Caranx Medical’s TAVIpilot Soft Used in First Clinical Cases

November 21, 2025—Caranx Medical, which is headquartered in France, announced the first clinical use of the TAVIpilot Soft autonomous robot for transcatheter aortic valve replacement (TAVR).

The company stated that the TAVIpilot Soft is an artificial intelligence (AI) software for real-time intraoperative guidance of TAVR. It is compatible with all cardiac imaging systems and will be compatible with all main TAVR heart valves on the market.

The first procedure was performed on October 20 and 22, 2025, by Didier Tchétché, MD, at Clinique Pasteur in Toulouse, France, as part of the SAITO-1A first-in-human (FIH) trial. The study included 10 patients with severe aortic stenosis who were treated via the transfemoral approach during a TAVR procedure using a Sapien 3 valve (Edwards Lifesciences).

According to Caranx, results from the trial confirm the feasibility, safety, and technical robustness of TAVIpilot Soft during TAVR procedures. There were no technical issues in 100% of the procedures, enabling autonomous identification of anatomic landmarks and accurate assessment of implantation depth during the TAVR procedure.

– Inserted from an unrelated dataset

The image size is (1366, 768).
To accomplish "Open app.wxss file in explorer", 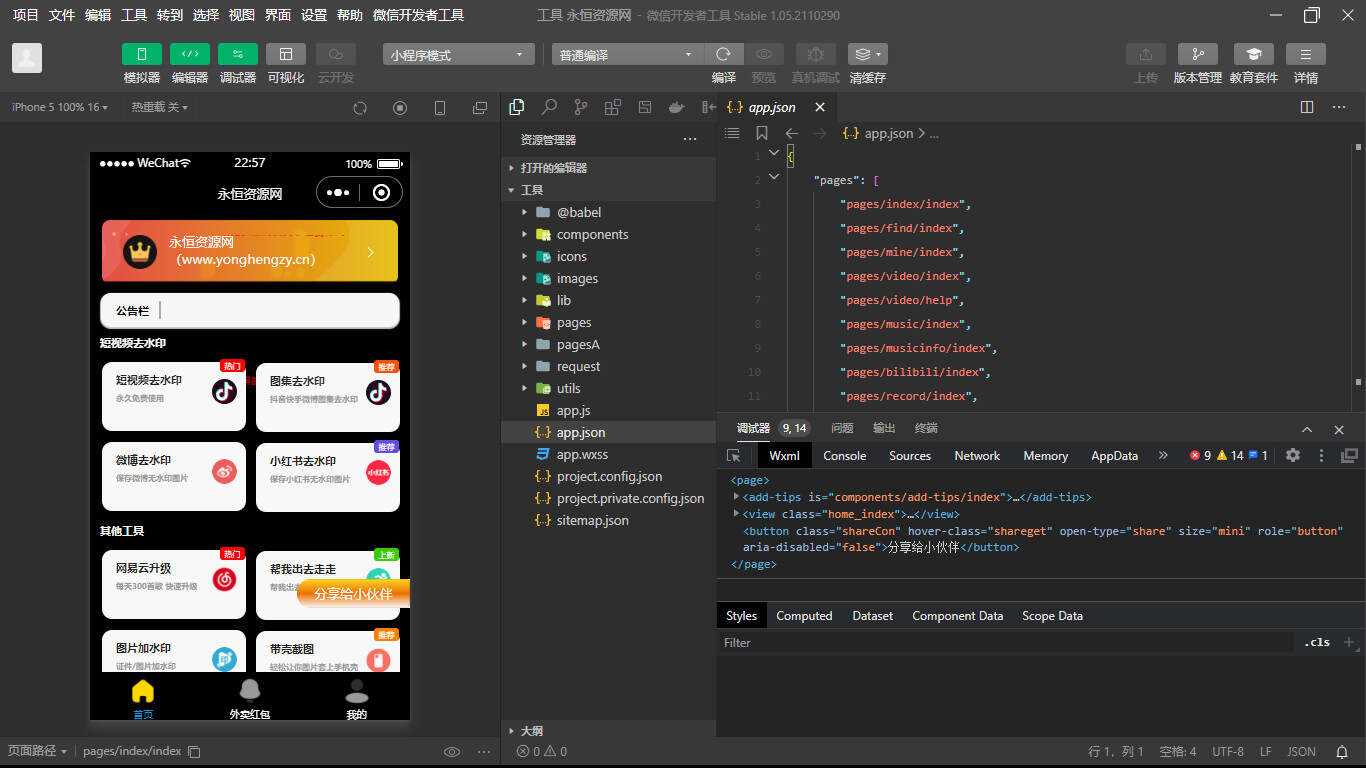I will pyautogui.click(x=582, y=454).
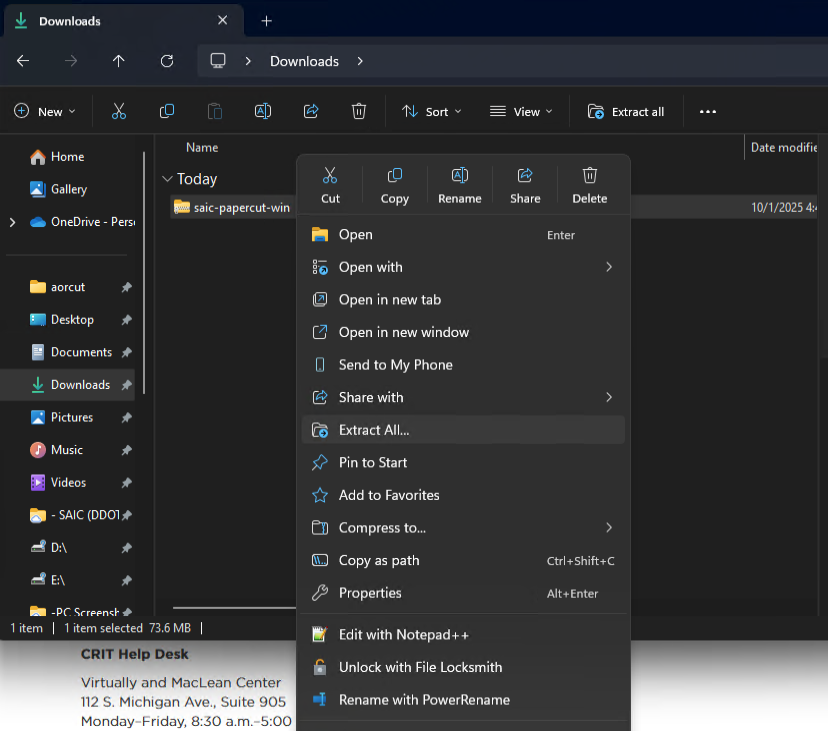Expand the OneDrive tree node
Image resolution: width=828 pixels, height=731 pixels.
[x=12, y=222]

Comparative measurements between the TAVIpilot Soft-predicted valve positioning and the final implanted position selected by the investigator demonstrated the accuracy of the software in all cases. Additionally, there were no intraprocedural complications, and investigator satisfaction was high, reported the company.

In July 2025, Caranx announced FDA clearance for TAVIpilot Soft. The company advised that the United States market introduction of TAVIpilot Soft is expected by the end of 2025.